Между прочим, Пелагея сильно отличается от Летиции. Нет, не внешне: обликом, фигурой и манерами, тембром голоса, интонациями — чрезвычайно похожи. А характер совсем другой. Девочка намного серьёзнее, вдумчивее, глубже. Да, пожалуй, глубже... Нет, Летицию грешно называть недалёкой, ей хватало эрудиции и ума, но она порхала по жизни бабочкой (в юности — особенно), больше существовала чувствами, нежели рассудком. Внучка не такая... Ей, возможно, недостаёт начитанности, знания истории, философии и литературы, но она это возмещает своей наблюдательностью и житейской смёткой. Рассуждает парадоксально (греческое слово), подмечает суть происходящего, здраво мыслит, тонко осмысляет... От покойного Романа получила художественное чутьё...

Кстати, отчего умерли Роман и Пульхерия? Так и не успел расспросить... Надо поклониться и их могилам...

Что бы они сказали, вдруг узнав о союзе Пелагеи и Феофана? Испугались бы? Вознегодовали? Нет, Роман, вероятно бы, понял и не сердился. А Томмаза бы стала возмущаться и обличать...

Боже мой! Как ему непросто окончательные выводы сделать! Слишком много «за», слишком много «против ». Надо ли ему это всё? Для чего Господь опять испытывает на прочность?

Дорифор отошёл от окна, лёг на одр и закрыл глаза; сам себе велел: «Успокойся, не торопи ни себя, ни ея. Ход вещей подскажет. Коли суждено ей и мне оказаться вместе на супружеском ложе, никакие сомнения не смогут воспрепятствовать этому. Коль не суждено — никакое моё желание не ускорит дело. Надо положиться на волю Рока. Небу — Ему виднее...» — И опять забылся дремотой.

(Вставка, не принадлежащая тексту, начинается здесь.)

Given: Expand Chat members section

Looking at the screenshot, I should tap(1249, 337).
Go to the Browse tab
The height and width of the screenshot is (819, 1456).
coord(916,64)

А во сне ему привиделись какие-то лестницы, по которым он взбирался наверх. Часто не хватало ступеней, надо было прыгать с замиранием сердца, а порою переползать по шатающимся доскам над бездной. Лестницы тянулись куда-то под облака. Феофан скользил, но карабкался, одержимый желанием оказаться на самой высокой точке. Уж не знаменитый Иоанн Лествичник звал ли его к себе, чью великую книгу знал художник почти наизусть и кого изобразил в Спасе-Преображении на Ильине улице? Уж не эта ли лестница-лествица суть дорога к счастью? Личному его счастью? Стало быть — ползти, несмотря ни на что! Выше, выше, сколько хватит сил!..

Софиан поднял веки. Солнечные зайчики танцевали на потолке. Разгорался день. Новый день его жизни. Сердце ёкнуло: он сейчас увидится с Пелагеей. Со своей молодой женой... Господи, как странно! Встретиться и хочется, и не хочется. Радостно и боязно. Вот попал так попал на старости лет! Седина в бороду, бес в ребро...

Встретились за завтраком — чинно, благородно. Девушка как будто бы выглядела не выспавшейся — чуть припухлые надбровные дуги, грустные глаза. А зато Гликерья потчевала всех как радушная добрая хозяйка, угощала дымящимися оладьями с мёдом и сметаной, улыбалась и старалась шутить. Даниил спросил:

   — Ты когда предполагаешь отправиться в Каффу?

Феофан ответил вопросом на вопрос:

   — Да неужто я и Пелагея вам уже надоели?

Ученик смутился:

   — Ой, ну будет меня позорить! Просто я хотел вместе с вами съездить, посмотреть на росписи тамошних церквей, в том числе и твои, учитель. Ведь иначе не выберусь. Да и вместе надёжнее.

   — Что ж, возьму тебя с превеликой радостью. Думаю, денька через три-четыре. В общем, аккурат в понедельник.